[[ PROVIDED TEXT, beginning ]]

Liability protection allows injuries from pharmaceutical products without
penalty to manufacturers as Senate Majority Leader heralds “Fristmas”
Washington, DC – After procedural maneuverings last week to lessen concerns
over back-room deals that became unrelated additions to the Defense appropriations
bill, the Senate allowed the bill to pass, leaving intact a provision granting
immunity to drug companies from liability for injuries caused by their products.
Children’s advocacy and consumer watchdog organizations are calling this
provision an affront to democracy and civil rights.
The plan to grant sweeping liability protection to drug makers has been years
in the making, spearheaded by Senate Majority Leader Bill Frist. Previous attempts
include the notorious 2002 “Eli Lilly rider” covertly slipped into
the Homeland Security Act under the cover of darkness.
“Such drastic changes to public health and our judicial system should
have been open for public debate, not slipped in surreptitiously to unrelated,
must-pass legislation. These behind-the-scenes tactics were necessary because
of the unconstitutional provision to rob injured citizens of their rights,”
said Wendy Fournier, National Autism Association (NAA) president.
The implications of liability protection for drug companies to families of
vaccine-injured children and first responders who suffer future injuries are
gaining increasing public attention. After Congress established the National
Vaccine Injury Compensation Program in 1986, manufacturers had less incentive
to ensure the safety of vaccines. In 1991, when warned that the mercury used
as a preservative in many childhood vaccines exceeded safety guidelines, industry
ignored the information, allowing an entire generation of children to be overexposed
to one of the most dangerous toxins known to man.

[[ PROVIDED TEXT, end ]]
[[ RECORDS SUPPLIED, beginning ]]

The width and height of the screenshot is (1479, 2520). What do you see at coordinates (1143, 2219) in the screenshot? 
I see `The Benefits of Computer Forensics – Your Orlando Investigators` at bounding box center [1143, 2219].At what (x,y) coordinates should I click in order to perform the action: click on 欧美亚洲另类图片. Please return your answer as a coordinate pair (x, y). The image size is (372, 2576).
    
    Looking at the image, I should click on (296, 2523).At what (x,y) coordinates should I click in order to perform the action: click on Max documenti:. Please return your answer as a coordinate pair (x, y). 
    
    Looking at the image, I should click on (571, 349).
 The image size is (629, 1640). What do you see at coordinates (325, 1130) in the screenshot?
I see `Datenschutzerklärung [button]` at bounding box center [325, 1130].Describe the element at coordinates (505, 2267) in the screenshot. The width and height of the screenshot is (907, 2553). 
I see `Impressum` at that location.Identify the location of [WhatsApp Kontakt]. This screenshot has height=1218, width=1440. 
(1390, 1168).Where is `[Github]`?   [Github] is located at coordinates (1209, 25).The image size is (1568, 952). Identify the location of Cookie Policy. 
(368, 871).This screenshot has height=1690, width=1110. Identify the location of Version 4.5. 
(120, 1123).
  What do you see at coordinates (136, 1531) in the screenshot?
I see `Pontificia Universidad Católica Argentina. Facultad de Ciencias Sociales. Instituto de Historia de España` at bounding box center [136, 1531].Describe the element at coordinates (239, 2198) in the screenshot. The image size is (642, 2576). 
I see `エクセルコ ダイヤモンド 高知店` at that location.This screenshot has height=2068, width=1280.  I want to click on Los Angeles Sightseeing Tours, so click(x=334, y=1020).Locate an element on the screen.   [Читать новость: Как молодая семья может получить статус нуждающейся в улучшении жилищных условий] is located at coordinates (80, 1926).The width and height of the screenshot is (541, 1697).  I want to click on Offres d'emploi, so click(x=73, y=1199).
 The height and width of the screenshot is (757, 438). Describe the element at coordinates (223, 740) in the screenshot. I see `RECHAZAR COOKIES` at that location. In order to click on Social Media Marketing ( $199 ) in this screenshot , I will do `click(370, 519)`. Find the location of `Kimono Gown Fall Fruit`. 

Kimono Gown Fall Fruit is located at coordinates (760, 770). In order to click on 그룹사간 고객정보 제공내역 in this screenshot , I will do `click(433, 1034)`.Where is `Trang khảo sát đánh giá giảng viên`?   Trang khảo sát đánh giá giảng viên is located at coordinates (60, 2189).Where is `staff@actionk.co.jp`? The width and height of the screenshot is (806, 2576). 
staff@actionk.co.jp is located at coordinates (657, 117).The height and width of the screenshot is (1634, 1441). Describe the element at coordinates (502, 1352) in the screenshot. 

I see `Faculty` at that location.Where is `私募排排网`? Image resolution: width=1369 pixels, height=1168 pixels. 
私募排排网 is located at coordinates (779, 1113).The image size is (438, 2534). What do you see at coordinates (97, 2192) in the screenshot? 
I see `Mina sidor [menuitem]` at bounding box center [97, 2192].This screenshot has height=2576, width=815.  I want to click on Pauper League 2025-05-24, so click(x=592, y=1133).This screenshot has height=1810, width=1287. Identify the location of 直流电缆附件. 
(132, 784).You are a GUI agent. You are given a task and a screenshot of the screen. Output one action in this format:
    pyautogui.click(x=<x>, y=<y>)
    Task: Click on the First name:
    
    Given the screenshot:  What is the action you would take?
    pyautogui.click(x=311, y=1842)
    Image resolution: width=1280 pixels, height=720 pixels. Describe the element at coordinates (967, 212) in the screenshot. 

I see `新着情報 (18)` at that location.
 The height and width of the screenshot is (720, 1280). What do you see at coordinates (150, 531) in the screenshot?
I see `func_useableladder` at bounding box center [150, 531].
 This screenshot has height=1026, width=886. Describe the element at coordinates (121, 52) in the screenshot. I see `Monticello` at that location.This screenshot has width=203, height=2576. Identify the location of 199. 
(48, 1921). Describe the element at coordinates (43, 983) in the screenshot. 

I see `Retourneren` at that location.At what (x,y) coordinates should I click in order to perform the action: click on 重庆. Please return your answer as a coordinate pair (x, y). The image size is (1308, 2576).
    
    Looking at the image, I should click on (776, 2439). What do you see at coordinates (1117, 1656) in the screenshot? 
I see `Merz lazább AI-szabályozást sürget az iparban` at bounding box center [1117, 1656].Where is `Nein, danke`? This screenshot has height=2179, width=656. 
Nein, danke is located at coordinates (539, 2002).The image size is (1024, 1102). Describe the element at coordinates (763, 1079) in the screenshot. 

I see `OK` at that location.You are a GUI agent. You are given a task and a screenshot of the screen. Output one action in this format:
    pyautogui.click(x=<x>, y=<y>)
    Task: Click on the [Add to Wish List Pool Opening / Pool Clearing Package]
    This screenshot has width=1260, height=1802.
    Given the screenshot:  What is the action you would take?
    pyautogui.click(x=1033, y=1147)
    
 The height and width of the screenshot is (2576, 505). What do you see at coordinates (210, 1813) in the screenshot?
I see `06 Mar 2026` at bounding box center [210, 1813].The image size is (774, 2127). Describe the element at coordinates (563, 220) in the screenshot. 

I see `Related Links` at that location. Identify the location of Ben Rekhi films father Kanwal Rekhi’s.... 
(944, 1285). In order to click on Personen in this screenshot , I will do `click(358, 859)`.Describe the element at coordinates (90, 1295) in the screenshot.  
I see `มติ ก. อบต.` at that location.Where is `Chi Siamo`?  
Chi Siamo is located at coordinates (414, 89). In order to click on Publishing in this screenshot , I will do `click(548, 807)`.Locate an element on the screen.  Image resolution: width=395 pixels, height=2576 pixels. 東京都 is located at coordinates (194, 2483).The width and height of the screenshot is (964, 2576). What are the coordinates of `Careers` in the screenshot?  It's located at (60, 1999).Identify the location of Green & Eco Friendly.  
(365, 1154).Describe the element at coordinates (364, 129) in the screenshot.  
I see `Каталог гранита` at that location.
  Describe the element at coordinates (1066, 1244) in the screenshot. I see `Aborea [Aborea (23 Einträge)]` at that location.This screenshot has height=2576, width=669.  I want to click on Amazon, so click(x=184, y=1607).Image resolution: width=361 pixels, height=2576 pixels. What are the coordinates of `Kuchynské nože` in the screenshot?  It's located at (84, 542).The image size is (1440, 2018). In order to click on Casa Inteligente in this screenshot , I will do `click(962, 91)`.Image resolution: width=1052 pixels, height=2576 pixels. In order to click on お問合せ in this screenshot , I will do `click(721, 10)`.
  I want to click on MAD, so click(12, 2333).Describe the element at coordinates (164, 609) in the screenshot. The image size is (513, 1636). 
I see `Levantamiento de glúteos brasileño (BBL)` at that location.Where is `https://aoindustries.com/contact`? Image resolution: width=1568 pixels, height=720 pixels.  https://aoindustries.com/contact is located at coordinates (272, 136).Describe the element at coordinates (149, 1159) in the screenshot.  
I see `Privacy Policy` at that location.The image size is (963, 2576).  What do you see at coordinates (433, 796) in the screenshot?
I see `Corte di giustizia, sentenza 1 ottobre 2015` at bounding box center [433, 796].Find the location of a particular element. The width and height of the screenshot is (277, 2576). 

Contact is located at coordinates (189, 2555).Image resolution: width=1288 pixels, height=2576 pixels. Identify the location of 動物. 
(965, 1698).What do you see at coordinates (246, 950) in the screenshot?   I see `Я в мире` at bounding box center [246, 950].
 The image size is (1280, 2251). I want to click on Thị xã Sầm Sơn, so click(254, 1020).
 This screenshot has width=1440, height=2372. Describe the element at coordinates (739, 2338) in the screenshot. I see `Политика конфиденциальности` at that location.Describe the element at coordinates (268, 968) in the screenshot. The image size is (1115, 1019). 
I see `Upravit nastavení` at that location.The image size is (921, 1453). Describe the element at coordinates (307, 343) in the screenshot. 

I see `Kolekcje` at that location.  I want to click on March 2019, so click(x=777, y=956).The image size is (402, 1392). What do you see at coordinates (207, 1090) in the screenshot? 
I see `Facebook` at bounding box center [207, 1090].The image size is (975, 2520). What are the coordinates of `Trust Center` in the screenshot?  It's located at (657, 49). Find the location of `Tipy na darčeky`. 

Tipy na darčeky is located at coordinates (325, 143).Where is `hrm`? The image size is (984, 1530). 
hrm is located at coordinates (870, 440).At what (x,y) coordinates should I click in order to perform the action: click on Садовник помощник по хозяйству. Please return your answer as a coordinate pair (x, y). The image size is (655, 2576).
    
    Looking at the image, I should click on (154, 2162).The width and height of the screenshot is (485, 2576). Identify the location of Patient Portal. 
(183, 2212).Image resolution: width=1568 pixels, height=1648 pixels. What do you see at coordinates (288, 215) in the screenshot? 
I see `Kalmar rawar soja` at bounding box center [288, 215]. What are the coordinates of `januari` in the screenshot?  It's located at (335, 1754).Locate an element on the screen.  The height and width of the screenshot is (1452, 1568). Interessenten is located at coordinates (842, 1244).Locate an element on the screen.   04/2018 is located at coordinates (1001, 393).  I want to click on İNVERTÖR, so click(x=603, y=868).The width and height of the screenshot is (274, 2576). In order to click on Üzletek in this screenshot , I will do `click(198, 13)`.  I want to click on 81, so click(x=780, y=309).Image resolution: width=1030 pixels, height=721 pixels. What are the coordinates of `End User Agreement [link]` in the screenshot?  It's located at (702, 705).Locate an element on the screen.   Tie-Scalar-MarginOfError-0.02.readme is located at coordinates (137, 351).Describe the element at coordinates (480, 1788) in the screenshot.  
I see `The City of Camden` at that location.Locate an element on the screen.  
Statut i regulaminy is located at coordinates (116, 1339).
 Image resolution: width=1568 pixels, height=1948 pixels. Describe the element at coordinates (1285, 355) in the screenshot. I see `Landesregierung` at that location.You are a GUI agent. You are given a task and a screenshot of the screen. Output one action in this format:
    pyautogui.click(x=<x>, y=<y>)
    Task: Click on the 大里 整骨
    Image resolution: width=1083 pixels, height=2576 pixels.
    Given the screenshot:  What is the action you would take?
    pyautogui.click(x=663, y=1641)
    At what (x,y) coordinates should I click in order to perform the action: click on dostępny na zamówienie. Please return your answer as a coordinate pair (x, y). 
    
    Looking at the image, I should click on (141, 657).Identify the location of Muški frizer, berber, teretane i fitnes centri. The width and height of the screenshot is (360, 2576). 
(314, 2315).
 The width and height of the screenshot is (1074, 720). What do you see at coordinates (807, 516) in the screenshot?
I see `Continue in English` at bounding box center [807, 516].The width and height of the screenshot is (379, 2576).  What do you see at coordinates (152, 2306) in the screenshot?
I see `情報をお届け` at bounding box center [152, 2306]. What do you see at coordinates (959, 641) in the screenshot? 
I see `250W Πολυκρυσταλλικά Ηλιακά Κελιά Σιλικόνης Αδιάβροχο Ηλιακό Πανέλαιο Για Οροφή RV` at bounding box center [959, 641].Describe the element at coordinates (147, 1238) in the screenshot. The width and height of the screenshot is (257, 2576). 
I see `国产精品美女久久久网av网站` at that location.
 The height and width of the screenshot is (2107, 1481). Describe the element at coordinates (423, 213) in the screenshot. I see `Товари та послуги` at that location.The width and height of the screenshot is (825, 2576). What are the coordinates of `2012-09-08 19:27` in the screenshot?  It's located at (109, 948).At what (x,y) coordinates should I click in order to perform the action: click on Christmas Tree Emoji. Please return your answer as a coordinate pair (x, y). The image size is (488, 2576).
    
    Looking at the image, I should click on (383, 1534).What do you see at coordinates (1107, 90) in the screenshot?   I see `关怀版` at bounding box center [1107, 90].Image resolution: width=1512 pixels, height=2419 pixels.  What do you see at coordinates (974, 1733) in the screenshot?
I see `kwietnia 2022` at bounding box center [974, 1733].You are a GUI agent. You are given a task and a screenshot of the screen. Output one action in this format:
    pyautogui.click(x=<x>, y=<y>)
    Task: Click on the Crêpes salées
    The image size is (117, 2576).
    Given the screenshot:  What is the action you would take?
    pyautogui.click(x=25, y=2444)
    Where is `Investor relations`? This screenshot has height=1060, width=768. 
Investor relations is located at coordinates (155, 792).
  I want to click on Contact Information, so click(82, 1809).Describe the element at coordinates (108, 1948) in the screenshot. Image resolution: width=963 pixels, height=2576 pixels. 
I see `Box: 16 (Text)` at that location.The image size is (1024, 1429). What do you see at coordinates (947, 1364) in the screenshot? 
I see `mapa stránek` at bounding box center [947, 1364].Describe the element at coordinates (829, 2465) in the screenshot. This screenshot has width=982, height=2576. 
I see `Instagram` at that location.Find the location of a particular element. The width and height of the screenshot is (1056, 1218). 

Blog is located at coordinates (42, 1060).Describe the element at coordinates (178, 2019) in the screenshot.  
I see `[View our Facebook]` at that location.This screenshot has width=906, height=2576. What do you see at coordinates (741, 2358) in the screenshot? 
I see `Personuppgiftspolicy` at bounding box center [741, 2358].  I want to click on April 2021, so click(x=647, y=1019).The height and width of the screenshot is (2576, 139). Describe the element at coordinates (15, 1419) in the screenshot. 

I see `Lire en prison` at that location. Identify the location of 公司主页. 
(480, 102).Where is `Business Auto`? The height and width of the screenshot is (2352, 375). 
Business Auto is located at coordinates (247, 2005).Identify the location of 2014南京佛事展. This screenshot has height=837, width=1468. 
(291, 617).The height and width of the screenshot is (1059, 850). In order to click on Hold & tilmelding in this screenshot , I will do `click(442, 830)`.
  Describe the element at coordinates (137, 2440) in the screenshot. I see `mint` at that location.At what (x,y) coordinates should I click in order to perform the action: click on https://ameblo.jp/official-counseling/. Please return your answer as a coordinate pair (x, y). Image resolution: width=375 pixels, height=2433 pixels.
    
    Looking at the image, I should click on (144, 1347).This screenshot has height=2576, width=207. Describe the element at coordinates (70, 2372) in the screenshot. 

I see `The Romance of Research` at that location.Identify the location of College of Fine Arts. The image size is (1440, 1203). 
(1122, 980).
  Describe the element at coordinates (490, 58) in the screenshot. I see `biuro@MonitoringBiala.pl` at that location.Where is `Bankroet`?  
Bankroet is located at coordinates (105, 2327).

[[ RECORDS SUPPLIED, end ]]

WORK TASK A - In the text on liability protection for drug makers, who spearheaded the plan to grant that protection?
WORK TASK B - Write the next part of the text on liability protection for drug makers, starting after its last sentence.

WRITTEN REPLY A - Senate Majority Leader Bill Frist spearheaded it.

WRITTEN REPLY B -
According to NAA board chair Laura Bono, “Families of vaccine-injured
children have witnessed the emotional, physical, and financial devastation caused
by the pharmaceutical industry’s reckless disregard for safety standards.
Now, the misplaced priorities of Senate leadership have sacrificed public health
and basic civil rights to the greed of an industry willing to overlook safety
concerns for the sake of profit.”
If enacted, such legislation will allow for no acceptable legal remedy for
those injured by vaccines, including first responders required to receive vaccines
when mandated by government.
In comments following last week’s vote, Senator Frist referred to the
upcoming holiday season as “Fristmas”. Ms. Bono observed, “Evidently,
‘Fristmas’ means the pharmaceutical industry gets a four billion
dollar gift and complete liability protection for their products from our politicians.
No other industry has enjoyed the marriage between government and private business
to the extent of today’s pharmaceutical companies. I am afraid for American
citizens who could be one shot away from a lifelong disability far worse than
the disease it was meant to prevent and be left with no legal recourse for pursuing
compensation for their injuries. We should all be very concerned about the future
of public health and civil rights now that the rules have changed so drastically.”